── MATERIAL FOR THIS EXERCISE ──
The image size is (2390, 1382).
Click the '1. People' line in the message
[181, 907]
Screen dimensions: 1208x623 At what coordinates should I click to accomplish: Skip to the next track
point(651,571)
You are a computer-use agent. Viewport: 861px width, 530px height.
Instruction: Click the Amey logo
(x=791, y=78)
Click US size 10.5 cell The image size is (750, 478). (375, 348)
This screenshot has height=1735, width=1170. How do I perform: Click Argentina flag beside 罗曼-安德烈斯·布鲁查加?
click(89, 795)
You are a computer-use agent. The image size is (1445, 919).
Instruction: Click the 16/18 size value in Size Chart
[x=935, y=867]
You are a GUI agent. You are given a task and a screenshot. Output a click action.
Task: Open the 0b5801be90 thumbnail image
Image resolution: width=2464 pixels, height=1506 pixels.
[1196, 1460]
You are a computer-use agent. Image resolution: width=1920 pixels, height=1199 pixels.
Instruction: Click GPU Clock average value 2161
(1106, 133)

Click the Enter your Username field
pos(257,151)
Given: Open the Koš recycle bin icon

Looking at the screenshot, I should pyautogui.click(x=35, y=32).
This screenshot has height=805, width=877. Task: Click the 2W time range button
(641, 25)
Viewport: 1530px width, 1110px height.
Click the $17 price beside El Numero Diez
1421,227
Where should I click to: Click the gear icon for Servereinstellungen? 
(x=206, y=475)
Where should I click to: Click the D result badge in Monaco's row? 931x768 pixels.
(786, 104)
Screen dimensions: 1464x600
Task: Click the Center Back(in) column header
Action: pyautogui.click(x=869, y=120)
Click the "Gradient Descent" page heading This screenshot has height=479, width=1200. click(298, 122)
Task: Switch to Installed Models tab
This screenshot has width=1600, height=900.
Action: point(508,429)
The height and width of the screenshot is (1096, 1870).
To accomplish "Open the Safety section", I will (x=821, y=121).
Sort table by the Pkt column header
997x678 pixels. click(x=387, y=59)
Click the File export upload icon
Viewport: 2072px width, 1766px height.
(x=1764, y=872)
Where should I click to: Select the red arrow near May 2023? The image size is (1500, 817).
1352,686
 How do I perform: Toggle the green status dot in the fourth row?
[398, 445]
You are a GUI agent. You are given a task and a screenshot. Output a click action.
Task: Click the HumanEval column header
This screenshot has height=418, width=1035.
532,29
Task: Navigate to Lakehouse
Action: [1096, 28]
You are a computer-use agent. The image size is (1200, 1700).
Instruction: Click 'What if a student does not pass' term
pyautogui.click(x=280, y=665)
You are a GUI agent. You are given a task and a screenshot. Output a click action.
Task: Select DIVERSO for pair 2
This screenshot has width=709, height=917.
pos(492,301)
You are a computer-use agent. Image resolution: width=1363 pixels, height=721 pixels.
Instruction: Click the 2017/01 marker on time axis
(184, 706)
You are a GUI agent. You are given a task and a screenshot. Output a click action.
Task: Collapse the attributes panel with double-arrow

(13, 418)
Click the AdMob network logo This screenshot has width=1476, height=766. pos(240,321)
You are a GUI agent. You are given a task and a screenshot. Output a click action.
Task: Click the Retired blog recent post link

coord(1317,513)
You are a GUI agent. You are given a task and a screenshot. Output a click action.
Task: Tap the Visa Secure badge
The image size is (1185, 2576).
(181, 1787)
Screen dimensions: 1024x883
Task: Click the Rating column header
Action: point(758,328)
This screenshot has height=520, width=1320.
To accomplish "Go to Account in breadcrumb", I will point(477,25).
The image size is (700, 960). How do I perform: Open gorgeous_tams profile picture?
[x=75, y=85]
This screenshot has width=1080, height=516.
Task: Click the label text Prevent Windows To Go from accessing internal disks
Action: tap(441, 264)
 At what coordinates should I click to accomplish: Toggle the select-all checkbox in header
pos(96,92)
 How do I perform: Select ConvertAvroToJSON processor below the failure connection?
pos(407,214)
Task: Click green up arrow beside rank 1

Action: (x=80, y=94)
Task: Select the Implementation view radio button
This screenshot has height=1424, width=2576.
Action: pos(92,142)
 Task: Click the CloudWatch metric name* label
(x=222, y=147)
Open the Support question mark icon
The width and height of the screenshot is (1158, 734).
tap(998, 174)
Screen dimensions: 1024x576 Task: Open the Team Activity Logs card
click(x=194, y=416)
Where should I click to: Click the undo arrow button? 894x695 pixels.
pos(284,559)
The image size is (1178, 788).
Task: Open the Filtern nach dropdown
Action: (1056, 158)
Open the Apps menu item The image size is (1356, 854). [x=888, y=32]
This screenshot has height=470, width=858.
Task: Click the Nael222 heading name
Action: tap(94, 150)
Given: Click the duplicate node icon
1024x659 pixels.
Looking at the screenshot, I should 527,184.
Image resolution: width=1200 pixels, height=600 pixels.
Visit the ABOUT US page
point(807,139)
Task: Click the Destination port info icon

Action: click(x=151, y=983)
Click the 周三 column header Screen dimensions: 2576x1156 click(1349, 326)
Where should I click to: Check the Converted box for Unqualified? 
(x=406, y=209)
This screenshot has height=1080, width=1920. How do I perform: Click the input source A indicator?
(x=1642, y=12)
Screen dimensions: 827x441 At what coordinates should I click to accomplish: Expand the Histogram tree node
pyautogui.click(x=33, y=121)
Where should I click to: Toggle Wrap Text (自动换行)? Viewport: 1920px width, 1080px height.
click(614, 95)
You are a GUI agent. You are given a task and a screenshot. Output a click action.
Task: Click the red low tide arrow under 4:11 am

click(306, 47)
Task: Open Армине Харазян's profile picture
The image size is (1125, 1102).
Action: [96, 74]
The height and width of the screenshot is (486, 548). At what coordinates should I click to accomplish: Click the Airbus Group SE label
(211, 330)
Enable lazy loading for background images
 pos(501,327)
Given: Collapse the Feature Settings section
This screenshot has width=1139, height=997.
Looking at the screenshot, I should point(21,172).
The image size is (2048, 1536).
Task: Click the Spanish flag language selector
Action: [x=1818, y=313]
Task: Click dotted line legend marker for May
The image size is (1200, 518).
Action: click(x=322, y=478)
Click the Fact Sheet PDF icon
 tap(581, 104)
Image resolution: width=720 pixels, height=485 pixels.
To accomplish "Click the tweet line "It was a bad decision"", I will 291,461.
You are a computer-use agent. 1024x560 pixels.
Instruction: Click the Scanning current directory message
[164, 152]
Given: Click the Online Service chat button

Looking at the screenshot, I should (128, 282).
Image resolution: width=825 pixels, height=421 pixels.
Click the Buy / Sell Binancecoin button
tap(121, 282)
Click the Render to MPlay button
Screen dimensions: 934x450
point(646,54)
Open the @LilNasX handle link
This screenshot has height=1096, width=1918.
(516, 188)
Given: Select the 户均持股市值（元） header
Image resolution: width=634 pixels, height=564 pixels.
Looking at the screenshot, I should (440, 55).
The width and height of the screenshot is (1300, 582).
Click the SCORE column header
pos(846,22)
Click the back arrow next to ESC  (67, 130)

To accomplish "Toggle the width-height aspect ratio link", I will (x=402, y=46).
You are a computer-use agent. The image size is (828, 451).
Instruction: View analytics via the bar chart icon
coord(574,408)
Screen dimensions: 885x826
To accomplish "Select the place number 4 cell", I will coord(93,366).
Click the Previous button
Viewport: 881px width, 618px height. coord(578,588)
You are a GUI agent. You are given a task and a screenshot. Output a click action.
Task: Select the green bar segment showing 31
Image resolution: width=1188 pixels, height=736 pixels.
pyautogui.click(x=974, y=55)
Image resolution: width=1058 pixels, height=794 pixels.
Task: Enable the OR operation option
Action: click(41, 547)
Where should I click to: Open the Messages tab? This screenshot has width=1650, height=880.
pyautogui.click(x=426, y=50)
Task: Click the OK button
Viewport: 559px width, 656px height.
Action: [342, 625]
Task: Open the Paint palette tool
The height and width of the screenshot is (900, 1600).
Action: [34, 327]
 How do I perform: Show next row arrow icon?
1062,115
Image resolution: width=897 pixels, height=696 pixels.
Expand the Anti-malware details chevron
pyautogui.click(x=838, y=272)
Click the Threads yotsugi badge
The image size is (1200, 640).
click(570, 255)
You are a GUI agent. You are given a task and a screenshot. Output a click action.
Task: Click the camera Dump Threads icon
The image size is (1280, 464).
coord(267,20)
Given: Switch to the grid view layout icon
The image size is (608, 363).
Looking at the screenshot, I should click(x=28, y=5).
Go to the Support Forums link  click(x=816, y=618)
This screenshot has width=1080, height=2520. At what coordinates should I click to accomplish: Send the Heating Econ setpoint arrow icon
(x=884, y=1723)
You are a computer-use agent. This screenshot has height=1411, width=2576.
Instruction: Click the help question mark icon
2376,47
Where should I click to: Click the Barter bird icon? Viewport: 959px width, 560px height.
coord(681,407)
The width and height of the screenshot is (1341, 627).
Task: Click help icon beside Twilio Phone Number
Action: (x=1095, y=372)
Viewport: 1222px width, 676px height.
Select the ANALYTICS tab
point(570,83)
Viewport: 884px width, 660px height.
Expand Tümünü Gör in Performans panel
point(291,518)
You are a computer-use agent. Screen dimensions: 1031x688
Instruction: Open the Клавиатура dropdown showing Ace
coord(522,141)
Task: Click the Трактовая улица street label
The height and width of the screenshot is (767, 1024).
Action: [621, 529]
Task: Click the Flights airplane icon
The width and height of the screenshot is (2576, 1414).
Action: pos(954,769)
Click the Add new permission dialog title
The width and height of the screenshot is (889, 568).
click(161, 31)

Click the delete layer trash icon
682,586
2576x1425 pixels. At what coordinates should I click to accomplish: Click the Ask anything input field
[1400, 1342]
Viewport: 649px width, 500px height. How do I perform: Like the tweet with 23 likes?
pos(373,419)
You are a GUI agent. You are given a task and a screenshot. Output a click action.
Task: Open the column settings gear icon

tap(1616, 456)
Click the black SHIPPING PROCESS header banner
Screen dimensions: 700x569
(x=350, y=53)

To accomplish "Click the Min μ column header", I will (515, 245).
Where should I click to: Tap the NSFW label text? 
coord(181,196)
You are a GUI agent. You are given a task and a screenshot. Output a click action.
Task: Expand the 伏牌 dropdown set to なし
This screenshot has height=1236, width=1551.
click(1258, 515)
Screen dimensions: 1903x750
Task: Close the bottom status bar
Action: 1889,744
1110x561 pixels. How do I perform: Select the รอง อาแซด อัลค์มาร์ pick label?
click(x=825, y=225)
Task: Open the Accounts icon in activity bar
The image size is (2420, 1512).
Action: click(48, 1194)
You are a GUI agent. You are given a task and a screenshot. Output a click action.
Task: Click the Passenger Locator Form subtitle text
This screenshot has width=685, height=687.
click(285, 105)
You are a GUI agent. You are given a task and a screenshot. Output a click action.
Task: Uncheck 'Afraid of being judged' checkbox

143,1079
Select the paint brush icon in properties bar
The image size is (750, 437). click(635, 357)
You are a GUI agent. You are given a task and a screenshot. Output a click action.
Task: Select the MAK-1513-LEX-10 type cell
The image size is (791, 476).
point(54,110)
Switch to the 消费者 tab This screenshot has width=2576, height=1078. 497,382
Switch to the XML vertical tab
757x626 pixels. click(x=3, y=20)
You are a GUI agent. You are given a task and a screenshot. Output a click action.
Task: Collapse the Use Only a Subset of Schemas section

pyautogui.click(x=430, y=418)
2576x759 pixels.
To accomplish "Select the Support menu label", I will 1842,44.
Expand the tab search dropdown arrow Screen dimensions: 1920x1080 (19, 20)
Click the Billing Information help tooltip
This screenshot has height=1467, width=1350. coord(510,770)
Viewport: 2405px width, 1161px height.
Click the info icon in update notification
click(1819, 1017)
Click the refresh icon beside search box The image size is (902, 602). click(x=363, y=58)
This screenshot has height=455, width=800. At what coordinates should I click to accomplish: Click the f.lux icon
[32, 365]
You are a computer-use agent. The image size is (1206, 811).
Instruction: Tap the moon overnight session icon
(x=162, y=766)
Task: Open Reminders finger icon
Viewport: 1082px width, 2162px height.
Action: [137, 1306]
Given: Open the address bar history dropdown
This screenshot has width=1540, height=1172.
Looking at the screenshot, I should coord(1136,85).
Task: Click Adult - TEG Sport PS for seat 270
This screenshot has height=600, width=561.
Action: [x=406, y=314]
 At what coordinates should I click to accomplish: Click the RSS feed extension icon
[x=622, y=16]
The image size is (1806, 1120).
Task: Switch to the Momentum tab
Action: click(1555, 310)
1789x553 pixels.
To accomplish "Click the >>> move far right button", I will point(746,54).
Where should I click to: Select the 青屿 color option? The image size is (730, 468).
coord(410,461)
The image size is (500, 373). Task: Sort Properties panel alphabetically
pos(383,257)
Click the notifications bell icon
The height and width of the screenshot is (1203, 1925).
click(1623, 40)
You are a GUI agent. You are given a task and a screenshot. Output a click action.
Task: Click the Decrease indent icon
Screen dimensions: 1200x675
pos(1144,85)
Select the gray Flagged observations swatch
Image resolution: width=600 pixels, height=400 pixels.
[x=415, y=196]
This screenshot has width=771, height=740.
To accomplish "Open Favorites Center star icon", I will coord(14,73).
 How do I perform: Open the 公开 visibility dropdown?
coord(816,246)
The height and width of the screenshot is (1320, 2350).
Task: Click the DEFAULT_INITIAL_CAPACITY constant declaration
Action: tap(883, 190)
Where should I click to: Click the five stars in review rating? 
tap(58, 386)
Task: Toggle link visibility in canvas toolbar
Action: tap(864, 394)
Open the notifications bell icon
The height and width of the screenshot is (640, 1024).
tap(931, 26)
───
DIRECTIVE: Print everything from the line containing "Click the black" down to the line containing "Expand the tab" in the data above, reproducing each line exactly.

SOLUTION TO THE PROBLEM:
Click the black SHIPPING PROCESS header banner
Screen dimensions: 700x569
(x=350, y=53)

To accomplish "Click the Min μ column header", I will (515, 245).
Where should I click to: Tap the NSFW label text? 
coord(181,196)
You are a GUI agent. You are given a task and a screenshot. Output a click action.
Task: Expand the 伏牌 dropdown set to なし
This screenshot has height=1236, width=1551.
click(1258, 515)
Screen dimensions: 1903x750
Task: Close the bottom status bar
Action: 1889,744
1110x561 pixels. How do I perform: Select the รอง อาแซด อัลค์มาร์ pick label?
click(x=825, y=225)
Task: Open the Accounts icon in activity bar
The image size is (2420, 1512).
Action: click(48, 1194)
You are a GUI agent. You are given a task and a screenshot. Output a click action.
Task: Click the Passenger Locator Form subtitle text
This screenshot has width=685, height=687.
click(285, 105)
You are a GUI agent. You are given a task and a screenshot. Output a click action.
Task: Uncheck 'Afraid of being judged' checkbox

143,1079
Select the paint brush icon in properties bar
The image size is (750, 437). click(635, 357)
You are a GUI agent. You are given a task and a screenshot. Output a click action.
Task: Select the MAK-1513-LEX-10 type cell
The image size is (791, 476).
point(54,110)
Switch to the 消费者 tab This screenshot has width=2576, height=1078. 497,382
Switch to the XML vertical tab
757x626 pixels. click(x=3, y=20)
You are a GUI agent. You are given a task and a screenshot. Output a click action.
Task: Collapse the Use Only a Subset of Schemas section

pyautogui.click(x=430, y=418)
2576x759 pixels.
To accomplish "Select the Support menu label", I will 1842,44.
Expand the tab search dropdown arrow Screen dimensions: 1920x1080 (19, 20)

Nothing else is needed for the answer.